--- PROBLEM TO SOLVE ---
Of the records that follow, copy only the lines from the line containing "Glass 에칭제 (1307, 501)" to the line containing "Caesars Sportsbook –", both included, exactly as written.

Items listed in a dataset

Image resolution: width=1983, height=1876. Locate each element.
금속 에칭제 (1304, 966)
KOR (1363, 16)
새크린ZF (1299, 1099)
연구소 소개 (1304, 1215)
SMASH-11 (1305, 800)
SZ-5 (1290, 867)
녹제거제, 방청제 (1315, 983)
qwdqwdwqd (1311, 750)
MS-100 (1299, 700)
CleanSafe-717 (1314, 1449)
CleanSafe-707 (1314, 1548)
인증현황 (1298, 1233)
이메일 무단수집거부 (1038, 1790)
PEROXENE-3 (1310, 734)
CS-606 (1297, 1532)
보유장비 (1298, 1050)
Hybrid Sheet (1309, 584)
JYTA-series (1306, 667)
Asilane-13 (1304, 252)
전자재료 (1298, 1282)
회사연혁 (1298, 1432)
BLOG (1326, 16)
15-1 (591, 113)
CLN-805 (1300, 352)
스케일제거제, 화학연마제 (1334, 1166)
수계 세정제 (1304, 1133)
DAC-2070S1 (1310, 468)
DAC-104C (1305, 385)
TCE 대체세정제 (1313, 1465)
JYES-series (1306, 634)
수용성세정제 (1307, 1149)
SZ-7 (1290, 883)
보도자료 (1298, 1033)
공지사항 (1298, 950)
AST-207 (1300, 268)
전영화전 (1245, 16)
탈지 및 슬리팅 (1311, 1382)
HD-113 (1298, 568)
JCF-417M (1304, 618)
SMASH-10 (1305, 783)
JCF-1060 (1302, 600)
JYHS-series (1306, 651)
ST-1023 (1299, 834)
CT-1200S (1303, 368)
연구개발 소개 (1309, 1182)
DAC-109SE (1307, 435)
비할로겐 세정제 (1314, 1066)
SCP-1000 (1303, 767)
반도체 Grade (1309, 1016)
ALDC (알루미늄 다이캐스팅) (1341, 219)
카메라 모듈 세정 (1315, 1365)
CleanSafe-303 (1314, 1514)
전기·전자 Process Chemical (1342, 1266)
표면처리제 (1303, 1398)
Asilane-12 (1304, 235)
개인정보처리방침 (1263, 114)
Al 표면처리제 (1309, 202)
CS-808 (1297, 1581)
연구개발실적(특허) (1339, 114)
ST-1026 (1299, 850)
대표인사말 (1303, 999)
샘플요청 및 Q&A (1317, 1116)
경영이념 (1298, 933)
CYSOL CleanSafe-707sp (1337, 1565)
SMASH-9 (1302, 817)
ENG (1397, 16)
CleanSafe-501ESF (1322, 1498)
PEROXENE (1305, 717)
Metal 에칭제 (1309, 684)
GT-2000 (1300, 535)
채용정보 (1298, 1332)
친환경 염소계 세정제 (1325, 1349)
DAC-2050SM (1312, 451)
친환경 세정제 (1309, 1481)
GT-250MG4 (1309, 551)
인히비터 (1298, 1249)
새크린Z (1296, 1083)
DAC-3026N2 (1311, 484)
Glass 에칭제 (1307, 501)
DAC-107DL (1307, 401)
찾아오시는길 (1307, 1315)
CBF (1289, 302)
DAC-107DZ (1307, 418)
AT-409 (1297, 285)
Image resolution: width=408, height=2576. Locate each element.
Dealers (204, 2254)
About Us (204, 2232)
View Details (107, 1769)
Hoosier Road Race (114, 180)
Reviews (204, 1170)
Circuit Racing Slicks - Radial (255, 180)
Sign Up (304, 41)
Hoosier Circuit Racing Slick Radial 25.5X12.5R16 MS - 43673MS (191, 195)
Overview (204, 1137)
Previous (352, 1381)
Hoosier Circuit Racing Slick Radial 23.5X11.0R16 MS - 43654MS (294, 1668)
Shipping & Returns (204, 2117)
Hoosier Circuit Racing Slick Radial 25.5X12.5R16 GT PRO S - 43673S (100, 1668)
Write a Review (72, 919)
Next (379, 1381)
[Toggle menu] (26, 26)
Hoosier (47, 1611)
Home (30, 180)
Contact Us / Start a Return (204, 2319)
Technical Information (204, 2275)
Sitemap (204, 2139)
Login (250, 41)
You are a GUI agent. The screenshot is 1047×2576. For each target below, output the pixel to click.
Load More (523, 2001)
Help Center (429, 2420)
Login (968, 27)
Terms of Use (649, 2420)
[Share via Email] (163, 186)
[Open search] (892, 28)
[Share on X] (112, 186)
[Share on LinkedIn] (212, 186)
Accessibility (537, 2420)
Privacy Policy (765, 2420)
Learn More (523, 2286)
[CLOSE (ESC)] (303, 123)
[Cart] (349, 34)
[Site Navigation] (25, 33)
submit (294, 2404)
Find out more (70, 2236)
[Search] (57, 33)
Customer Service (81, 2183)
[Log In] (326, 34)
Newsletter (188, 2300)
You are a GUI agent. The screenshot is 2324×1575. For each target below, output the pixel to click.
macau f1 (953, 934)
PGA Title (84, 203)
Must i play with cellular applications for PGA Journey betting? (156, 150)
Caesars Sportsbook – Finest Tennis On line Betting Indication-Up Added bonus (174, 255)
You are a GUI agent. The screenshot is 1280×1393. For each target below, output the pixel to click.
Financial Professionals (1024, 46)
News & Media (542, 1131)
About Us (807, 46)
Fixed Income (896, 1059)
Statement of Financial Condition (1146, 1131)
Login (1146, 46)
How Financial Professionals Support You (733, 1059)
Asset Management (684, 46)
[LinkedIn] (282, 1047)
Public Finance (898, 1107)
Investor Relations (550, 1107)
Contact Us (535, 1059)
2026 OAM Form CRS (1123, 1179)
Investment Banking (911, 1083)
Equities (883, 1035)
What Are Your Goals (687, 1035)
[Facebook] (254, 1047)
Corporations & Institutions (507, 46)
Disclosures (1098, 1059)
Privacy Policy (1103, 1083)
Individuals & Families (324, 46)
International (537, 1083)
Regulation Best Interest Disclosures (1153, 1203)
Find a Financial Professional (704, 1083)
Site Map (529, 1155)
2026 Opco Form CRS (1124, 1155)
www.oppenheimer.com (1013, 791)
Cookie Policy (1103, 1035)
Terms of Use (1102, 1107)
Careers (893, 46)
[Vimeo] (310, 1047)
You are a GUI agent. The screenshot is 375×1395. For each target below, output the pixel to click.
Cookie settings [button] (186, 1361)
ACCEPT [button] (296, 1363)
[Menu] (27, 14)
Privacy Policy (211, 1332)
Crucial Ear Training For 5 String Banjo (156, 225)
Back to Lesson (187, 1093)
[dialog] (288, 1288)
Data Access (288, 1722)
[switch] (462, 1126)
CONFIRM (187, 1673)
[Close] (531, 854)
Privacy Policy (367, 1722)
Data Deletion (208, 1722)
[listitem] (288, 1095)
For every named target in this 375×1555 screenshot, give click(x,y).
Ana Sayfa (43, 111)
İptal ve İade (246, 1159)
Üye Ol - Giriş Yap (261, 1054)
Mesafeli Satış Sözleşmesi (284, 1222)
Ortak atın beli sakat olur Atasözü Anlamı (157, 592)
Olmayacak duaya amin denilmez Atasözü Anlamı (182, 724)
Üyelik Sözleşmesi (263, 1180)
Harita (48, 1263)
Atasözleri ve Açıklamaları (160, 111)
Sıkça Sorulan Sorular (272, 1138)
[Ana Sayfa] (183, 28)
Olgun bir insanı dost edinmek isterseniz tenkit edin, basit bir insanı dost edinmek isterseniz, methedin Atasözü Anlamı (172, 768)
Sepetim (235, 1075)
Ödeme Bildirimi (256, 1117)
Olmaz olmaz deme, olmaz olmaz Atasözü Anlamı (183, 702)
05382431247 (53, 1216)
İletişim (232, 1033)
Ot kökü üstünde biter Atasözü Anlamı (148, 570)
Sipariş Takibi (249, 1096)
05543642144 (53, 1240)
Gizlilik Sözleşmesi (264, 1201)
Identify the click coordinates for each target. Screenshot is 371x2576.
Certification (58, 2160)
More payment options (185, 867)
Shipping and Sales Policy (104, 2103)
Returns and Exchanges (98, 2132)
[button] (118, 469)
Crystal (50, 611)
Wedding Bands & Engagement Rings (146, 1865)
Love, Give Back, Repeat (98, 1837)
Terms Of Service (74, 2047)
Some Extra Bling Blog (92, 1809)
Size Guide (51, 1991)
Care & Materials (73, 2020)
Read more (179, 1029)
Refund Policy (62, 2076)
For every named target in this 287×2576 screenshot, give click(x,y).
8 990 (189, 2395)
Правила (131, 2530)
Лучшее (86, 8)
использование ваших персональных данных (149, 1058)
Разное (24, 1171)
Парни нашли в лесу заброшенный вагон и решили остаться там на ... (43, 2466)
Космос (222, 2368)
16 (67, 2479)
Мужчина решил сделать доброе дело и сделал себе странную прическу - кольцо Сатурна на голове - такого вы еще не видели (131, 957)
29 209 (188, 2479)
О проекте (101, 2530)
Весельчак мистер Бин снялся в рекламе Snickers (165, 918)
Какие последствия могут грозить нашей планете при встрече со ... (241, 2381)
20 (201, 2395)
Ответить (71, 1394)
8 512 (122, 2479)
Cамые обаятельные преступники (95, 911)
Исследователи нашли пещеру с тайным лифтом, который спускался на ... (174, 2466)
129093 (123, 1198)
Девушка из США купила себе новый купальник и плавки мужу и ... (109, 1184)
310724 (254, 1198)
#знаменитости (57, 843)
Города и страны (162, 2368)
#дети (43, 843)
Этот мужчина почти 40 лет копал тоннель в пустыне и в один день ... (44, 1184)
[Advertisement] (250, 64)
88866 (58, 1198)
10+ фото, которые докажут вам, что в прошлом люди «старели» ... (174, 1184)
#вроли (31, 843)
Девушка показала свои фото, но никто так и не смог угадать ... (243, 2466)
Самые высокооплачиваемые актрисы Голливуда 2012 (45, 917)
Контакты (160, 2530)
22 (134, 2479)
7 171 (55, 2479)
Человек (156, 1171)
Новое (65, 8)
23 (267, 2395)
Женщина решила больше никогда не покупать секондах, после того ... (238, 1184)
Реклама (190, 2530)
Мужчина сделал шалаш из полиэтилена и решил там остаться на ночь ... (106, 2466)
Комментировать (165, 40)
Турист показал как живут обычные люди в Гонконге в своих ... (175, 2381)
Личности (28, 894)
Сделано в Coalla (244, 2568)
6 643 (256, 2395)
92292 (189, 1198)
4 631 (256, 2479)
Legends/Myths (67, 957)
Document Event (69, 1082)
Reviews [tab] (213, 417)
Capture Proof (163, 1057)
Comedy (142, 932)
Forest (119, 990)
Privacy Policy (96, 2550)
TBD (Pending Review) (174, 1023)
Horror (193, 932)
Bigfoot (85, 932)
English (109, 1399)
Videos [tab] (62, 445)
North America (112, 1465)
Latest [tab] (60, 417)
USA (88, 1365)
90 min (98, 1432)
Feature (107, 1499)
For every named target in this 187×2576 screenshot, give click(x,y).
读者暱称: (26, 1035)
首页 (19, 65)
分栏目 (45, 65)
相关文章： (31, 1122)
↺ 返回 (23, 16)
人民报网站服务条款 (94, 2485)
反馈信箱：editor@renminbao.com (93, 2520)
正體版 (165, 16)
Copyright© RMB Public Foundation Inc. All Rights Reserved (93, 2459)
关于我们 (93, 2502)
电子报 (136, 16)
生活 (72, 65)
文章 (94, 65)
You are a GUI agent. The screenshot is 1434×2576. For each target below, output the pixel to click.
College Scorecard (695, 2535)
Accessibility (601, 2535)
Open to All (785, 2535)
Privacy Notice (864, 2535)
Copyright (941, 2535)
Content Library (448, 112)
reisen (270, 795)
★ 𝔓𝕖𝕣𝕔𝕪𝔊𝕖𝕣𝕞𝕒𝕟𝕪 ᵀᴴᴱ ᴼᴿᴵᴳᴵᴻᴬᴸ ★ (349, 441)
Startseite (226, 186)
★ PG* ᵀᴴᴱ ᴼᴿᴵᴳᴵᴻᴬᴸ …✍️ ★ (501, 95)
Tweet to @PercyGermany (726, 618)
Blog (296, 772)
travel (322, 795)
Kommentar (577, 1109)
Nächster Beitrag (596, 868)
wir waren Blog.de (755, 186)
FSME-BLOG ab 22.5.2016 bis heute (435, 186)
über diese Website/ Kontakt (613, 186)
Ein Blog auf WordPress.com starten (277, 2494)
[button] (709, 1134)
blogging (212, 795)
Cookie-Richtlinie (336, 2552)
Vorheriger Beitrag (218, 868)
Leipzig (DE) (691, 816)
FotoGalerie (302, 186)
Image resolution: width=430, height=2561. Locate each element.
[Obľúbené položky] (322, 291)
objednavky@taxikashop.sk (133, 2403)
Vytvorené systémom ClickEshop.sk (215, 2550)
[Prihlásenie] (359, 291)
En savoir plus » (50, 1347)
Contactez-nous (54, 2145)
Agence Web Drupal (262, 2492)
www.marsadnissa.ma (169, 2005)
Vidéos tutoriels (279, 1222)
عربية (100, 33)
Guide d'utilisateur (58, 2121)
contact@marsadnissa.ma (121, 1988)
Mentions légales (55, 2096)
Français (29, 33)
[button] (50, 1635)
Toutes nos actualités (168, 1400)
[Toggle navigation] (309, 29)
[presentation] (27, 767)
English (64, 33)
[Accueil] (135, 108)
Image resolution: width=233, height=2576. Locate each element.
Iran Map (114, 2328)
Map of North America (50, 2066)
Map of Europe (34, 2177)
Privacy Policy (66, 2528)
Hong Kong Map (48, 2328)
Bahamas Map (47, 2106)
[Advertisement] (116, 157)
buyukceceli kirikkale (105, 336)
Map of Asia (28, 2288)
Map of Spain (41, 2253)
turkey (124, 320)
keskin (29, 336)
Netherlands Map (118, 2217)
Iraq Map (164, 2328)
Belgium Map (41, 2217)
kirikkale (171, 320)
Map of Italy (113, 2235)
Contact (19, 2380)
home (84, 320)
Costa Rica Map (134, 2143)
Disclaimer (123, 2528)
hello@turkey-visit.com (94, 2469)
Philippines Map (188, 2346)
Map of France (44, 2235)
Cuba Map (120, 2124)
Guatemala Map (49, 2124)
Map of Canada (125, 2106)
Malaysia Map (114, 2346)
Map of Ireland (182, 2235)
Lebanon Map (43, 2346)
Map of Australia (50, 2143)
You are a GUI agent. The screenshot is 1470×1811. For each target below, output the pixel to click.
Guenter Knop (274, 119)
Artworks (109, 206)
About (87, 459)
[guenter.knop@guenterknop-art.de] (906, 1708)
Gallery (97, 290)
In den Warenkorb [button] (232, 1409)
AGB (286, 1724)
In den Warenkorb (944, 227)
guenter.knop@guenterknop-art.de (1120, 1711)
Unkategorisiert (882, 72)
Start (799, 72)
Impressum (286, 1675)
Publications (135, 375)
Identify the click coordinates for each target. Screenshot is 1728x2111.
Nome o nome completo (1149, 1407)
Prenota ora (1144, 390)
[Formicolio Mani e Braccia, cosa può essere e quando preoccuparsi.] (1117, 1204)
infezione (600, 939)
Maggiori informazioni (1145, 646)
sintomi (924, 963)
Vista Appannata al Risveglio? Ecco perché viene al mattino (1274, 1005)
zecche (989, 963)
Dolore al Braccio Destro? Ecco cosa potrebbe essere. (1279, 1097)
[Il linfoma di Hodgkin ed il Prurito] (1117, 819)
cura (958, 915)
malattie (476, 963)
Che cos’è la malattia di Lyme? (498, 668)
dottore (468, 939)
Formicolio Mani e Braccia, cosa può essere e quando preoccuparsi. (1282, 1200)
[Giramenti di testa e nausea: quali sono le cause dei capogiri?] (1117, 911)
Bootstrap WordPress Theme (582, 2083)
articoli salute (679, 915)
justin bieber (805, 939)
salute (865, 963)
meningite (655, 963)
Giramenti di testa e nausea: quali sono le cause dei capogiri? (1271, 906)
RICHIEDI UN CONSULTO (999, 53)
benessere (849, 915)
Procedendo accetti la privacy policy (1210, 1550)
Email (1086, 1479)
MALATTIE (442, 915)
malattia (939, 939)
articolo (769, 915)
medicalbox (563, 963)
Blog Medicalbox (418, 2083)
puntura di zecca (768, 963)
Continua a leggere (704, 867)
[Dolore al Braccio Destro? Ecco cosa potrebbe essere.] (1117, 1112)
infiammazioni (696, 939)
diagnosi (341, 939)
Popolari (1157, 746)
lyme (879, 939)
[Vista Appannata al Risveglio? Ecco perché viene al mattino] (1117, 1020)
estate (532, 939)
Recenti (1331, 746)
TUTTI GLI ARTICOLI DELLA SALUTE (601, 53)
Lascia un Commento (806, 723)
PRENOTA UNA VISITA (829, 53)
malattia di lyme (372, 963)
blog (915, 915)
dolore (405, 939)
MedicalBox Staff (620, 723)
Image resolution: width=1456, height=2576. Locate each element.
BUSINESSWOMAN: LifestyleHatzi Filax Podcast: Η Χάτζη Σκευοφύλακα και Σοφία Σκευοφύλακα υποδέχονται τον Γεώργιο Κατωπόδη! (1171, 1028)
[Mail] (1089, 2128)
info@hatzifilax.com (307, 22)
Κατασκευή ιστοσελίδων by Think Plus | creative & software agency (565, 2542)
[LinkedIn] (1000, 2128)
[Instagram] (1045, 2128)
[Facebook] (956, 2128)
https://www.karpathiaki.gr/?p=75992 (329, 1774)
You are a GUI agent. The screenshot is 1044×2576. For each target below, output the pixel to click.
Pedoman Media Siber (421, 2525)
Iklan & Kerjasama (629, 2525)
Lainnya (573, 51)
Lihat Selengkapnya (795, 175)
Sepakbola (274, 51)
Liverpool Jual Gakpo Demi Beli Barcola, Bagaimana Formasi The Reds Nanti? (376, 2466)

--- SOLUTION FOR THIS EXERCISE ---
Glass 에칭제 (1307, 501)
DAC-107DL (1307, 401)
찾아오시는길 (1307, 1315)
CBF (1289, 302)
DAC-107DZ (1307, 418)
AT-409 (1297, 285)
Image resolution: width=408, height=2576. Locate each element.
Dealers (204, 2254)
About Us (204, 2232)
View Details (107, 1769)
Hoosier Road Race (114, 180)
Reviews (204, 1170)
Circuit Racing Slicks - Radial (255, 180)
Sign Up (304, 41)
Hoosier Circuit Racing Slick Radial 25.5X12.5R16 MS - 43673MS (191, 195)
Overview (204, 1137)
Previous (352, 1381)
Hoosier Circuit Racing Slick Radial 23.5X11.0R16 MS - 43654MS (294, 1668)
Shipping & Returns (204, 2117)
Hoosier Circuit Racing Slick Radial 25.5X12.5R16 GT PRO S - 43673S (100, 1668)
Write a Review (72, 919)
Next (379, 1381)
[Toggle menu] (26, 26)
Hoosier (47, 1611)
Home (30, 180)
Contact Us / Start a Return (204, 2319)
Technical Information (204, 2275)
Sitemap (204, 2139)
Login (250, 41)
You are a GUI agent. The screenshot is 1047×2576. For each target below, output the pixel to click.
Load More (523, 2001)
Help Center (429, 2420)
Login (968, 27)
Terms of Use (649, 2420)
[Share via Email] (163, 186)
[Open search] (892, 28)
[Share on X] (112, 186)
[Share on LinkedIn] (212, 186)
Accessibility (537, 2420)
Privacy Policy (765, 2420)
Learn More (523, 2286)
[CLOSE (ESC)] (303, 123)
[Cart] (349, 34)
[Site Navigation] (25, 33)
submit (294, 2404)
Find out more (70, 2236)
[Search] (57, 33)
Customer Service (81, 2183)
[Log In] (326, 34)
Newsletter (188, 2300)
You are a GUI agent. The screenshot is 2324×1575. For each target below, output the pixel to click.
macau f1 (953, 934)
PGA Title (84, 203)
Must i play with cellular applications for PGA Journey betting? (156, 150)
Caesars Sportsbook – Finest Tennis On line Betting Indication-Up Added bonus (174, 255)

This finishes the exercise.